R/import_tools.R

Defines functions import_tpf import_telirid import_tel_gps

Documented in import_tel_gps import_telirid import_tpf

#' Import Telonics GPS collar data (generalized version of `import_TelCSVfiles`)
#'
#' @param path Character vector containing path(s) and file name(s) of Telonics Iridium CSV file(s),
#' character string specifying path to folder containing Telonics Iridium CSV file(s), or
#' character string specifying path to root folder containing folder(s) with Telonics Iridium CSV file(s) as subfolder(s).\cr\cr
#' NOTE: When specifying a root folder within which a search of subfolders is conducted, user must pass \code{recursive = TRUE} as an additional argument. Use of the \code{pattern} argument is recommended to avoid importing non-data files.
#' @param collar_type Character string specifying the type of GPS collar for which data is to be imported. Accepted values include:
#'   \itemize{
#'     \item{"Telonics Spreadspectrum"}
#'     \item{"Telonics Iridium"}
#'     }
#' @param nskip Numeric value indicating the number of rows to remove from top of the CSV file
#' @param pattern Character string used to identify Telonics Iridium CSV file(s) when a folder path is provided for the \code{path} argument. See help file for the \code{list.files} base R function.
#' @param ... Additional arguments to pass on.\cr\cr
#' NOTE: Common additional arguments to pass include:
#'   \itemize{
#'     \item{"\code{recursive = TRUE}" when specifying a root folder to search for data files}
#'     \item{"\code{recast = TRUE}" to recast selected variables}
#'     \item{"\code{colname_fun = 'function name'}" to specify alternative function used to reformat column names (e.g., \code{toupper})}
#'     \item{"\code{fix_attempt_keep = 'All'}" to return all QFP fixes. Default only returns "Resolved QFP" and "Resolved QFP (Uncertain)".}
#'     }
#' @return Dataframe containing GPS collar data.
#' @export

import_tel_gps <- function(path,
                           collar_type = NULL,
#                           nskip = NULL, currently not in use for Iridium collars
                           pattern = NULL,
                           ...){
    run.time = system.time({
        collar_types = c("Telonics Iridium", "Telonics Spreadspectrum")
        if(!collar_type %in% collar_types)
            stop("Select your type of collar. Options are: 'Telonics Iridium' or 'Telonics Spreadspectrum'.")

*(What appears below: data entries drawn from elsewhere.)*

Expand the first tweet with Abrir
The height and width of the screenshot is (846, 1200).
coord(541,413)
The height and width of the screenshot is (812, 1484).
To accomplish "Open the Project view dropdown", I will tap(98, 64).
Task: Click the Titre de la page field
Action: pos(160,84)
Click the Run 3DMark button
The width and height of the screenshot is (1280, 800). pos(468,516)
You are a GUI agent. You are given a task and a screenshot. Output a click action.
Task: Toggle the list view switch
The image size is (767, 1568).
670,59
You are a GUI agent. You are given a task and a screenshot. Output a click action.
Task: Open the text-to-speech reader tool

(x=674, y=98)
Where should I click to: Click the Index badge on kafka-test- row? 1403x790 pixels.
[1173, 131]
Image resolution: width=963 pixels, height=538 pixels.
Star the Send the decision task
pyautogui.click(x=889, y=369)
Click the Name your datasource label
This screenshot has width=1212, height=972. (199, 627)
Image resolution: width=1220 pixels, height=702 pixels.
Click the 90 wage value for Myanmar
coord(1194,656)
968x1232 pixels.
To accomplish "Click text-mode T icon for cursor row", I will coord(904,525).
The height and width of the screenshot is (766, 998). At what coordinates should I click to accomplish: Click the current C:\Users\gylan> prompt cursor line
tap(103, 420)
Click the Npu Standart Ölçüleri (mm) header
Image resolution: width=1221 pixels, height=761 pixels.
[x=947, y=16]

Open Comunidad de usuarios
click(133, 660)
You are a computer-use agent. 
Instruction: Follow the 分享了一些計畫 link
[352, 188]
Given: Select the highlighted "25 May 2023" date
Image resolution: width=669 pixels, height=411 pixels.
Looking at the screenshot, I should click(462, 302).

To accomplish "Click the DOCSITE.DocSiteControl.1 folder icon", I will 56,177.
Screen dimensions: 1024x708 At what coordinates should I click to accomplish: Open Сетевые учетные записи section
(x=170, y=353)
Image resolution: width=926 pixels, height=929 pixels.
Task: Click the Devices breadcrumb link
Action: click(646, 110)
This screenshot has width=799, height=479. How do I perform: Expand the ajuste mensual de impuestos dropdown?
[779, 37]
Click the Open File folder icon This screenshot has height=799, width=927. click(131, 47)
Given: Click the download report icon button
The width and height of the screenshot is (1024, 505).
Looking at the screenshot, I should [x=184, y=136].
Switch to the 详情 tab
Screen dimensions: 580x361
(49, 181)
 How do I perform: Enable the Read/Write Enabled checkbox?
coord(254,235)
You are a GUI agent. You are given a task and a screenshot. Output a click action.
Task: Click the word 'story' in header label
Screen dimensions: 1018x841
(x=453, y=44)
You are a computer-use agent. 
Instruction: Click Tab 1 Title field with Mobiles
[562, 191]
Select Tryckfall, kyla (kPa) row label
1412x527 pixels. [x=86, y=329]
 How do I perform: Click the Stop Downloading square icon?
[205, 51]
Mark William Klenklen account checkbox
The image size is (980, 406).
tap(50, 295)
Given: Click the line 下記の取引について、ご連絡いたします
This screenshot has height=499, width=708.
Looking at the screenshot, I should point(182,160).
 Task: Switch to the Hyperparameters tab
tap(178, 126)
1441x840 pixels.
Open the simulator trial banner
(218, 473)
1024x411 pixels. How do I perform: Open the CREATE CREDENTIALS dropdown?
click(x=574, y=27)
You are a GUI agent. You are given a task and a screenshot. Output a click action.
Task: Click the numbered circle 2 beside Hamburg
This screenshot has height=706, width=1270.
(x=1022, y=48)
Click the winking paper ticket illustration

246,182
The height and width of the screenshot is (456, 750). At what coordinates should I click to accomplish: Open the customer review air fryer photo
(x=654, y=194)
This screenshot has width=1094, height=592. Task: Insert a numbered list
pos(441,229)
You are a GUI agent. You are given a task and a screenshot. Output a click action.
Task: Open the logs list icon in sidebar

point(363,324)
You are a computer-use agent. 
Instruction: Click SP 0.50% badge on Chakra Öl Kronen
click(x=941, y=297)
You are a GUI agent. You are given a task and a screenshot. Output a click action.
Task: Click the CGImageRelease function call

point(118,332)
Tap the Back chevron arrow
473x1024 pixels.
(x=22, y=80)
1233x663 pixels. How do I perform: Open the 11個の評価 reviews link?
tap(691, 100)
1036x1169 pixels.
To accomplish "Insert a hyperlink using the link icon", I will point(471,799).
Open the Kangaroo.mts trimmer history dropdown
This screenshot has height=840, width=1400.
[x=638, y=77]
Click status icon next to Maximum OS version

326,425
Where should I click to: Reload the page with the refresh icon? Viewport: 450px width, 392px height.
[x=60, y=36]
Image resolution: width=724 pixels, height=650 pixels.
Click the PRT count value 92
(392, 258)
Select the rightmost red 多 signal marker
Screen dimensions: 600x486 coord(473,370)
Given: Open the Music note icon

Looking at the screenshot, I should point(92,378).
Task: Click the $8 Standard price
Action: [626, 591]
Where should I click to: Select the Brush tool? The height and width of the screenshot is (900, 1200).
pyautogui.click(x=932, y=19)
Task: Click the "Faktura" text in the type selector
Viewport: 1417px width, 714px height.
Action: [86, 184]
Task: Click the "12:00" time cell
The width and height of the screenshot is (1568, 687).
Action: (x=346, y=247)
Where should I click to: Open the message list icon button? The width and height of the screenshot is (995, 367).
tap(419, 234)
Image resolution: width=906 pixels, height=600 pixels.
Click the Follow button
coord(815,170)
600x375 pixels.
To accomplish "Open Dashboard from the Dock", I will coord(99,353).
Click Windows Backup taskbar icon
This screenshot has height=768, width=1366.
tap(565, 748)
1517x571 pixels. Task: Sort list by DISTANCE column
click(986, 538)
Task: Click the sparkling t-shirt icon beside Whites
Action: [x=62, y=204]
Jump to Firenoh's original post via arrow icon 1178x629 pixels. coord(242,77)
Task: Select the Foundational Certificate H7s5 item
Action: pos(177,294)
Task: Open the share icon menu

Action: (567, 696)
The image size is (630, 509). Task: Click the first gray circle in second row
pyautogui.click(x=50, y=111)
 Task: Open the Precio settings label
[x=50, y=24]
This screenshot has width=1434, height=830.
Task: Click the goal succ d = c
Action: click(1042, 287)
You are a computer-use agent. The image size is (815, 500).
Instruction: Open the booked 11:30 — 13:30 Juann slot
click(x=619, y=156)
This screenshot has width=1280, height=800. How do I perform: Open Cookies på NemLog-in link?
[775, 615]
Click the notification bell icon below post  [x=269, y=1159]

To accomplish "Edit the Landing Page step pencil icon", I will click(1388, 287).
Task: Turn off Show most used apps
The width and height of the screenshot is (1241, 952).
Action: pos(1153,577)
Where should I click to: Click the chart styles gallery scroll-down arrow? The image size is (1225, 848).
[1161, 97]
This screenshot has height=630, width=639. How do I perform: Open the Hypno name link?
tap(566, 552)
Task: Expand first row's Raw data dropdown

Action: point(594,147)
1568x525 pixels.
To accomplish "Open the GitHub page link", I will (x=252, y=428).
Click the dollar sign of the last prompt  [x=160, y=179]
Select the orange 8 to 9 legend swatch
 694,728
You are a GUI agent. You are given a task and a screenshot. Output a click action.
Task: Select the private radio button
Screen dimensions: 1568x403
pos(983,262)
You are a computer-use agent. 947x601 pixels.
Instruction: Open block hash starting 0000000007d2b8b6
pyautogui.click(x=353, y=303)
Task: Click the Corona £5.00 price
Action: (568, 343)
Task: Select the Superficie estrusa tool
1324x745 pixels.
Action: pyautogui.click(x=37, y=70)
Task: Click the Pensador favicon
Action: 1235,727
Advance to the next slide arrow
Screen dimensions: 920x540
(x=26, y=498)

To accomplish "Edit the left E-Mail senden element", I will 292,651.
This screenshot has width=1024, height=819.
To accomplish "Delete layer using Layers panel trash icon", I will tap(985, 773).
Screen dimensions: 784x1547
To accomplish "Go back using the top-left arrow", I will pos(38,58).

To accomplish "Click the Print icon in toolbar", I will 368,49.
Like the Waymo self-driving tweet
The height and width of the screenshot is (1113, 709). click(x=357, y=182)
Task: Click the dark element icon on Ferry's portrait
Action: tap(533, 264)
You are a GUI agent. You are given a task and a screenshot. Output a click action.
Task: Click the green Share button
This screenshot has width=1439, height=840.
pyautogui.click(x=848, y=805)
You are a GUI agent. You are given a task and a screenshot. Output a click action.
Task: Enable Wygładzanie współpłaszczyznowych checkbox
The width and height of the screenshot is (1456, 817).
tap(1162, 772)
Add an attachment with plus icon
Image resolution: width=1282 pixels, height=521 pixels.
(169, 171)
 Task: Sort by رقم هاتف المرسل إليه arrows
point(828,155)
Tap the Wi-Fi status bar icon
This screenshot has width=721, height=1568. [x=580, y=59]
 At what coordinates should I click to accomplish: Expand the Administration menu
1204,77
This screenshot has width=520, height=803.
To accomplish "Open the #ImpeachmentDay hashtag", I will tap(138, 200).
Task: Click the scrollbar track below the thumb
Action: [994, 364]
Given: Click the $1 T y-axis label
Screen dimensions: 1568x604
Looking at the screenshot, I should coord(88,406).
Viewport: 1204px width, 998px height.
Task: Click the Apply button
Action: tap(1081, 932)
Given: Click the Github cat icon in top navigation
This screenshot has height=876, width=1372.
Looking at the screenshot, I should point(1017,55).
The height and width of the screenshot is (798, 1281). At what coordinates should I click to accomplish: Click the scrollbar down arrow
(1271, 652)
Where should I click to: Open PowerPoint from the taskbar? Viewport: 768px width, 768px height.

#        if(is.null(nskip))
#            stop("Must specify number of header lines in CSV file to skip.")

        message(paste("\n\nImporting", collar_type, "collar data...\n\n"))

        # Select which collar import function to use
        if (collar_type == "Telonics Spreadspectrum"){
            stop("Telonics Spreadspectrum currently not supported")
#            df <-
#                list.files(path = dir_path,
#                           pattern = "*.csv",
#                           full.names = TRUE,
#                           recursive = TRUE) %>%
#                map_df(function(x) import_telsst(x)) %>%
#                unique()
        }

        if (collar_type == "Telonics Iridium"){


            ## file name(s) provided
            if(all(grepl("\\.csv", path))){
                nfiles = length(path)
                csv_list = vector("list", nfiles)
                for(i in 1:nfiles){
                    csv_list[[i]] = import_telirid(path[i], ...)
                    cat("------------------------------------------------------------------------------------------\n\n",
                        "Processing file ", i, "of ", nfiles, "\n\n",
                        "File path: ", path[i], "\n\n")
                }
                df = do.call("rbind", csv_list)
            }


            ## path to folder containing file(s) provided
            if(length(path) == 1 & !any(grepl("\\.csv", path))){

                ## warning
                if(is.null(pattern))
                    warning(paste0("Specifying a value for the 'pattern' argument is recommended when searching multiple subfolders within\n",
                                   "a root folder for data files to avoid attempted import of non-data files."))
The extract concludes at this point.